1a.Objectives (from AD-416):
1. Investigate modified simple slaughter methods to reduce aerosol generation during home slaughter process and determine the impact of such improvements on reducing virus transmission.
2. Improved methods of evaluating vaccine efficacy in poultry AI vaccines.
3. Determining infectivity, transmissibility, and pathogenicity of 5 isolates of H5N1 highly pathogenic avian influenza virus (HPAIV) for pigs.
1b.Approach (from AD-416):
Aerosol generation and virus levels will be measured in rooms conducting simulated home processing of asymptomatic H5N1 HPAI virus infected chickens. A simple, plastic-bag method for processing will be evaluated for reducing aerosol and virus generation and reducing transmission to chicken and ferret models. Develop attenuated H5 AI viruses that will be used to produce reference antibodies from chickens for testing cross neutralization of H5 HPAI viruses in a chicken egg neutralizing test as a means to assess vaccines seed strain efficacy against drift variant field viruses. Five H5N1 HPAI viruses will be intrabronchally inoculated into pigs and examined for contact transmission. Pigs will be examined for infection by serology, virus isolation, and RRT-PCR assays.
This project is related to objective of this in-house project: Identify genetic and biological determinants of avian influenza virus susceptibility and resistance in avian species.

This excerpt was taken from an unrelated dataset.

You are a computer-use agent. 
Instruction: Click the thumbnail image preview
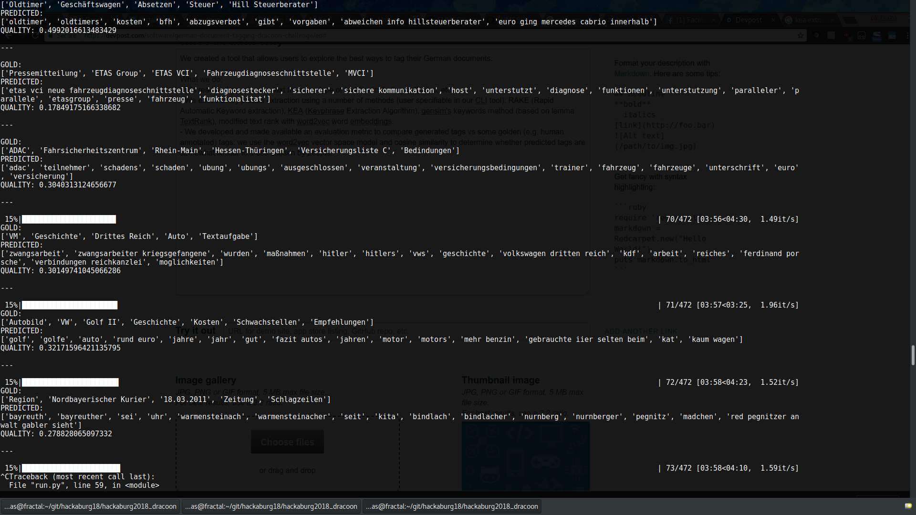click(525, 455)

During FY 2012, multiple experiments were performed. For transmission studies, the high efficiency particle air (HEPA) filtered flexible film isolation unit was validated for conducting and containing high pathogenicity avian influenza (HPAI) virus when used for infected chicken processing studies. Studies indicated that negative-ionizing air samplers were more efficient at recovering HPAI virus in air when using a dry sample collector than a liquid filled sample collector. In looking at the initial step in chicken processing, using a standard open barrel method for slaughter produced high concentrations of HPAI virus in the air while reduced quantities of airborne virus were produced when using a Hala pot with a sliding lid for initial kill step. A cyclone sampler was validated to replace the negative-ionizing air sampler as a more efficient instrument to detect airborne virus. The cyclone sampler determined that the majority of the airborne virus was contained in large respiratory droplets, but some was present in aerosolized particles. In examining slaughter methods, the standard open-barrel method produced the most airborne virus, with increased reductions in airborne virus using a cook pot with lifting lid, a cook pot with sliding lid and modified plastic bucket. These data indicate that alternative methods can be used in developing countries for household slaughter to decrease human risk for HPAI virus infections.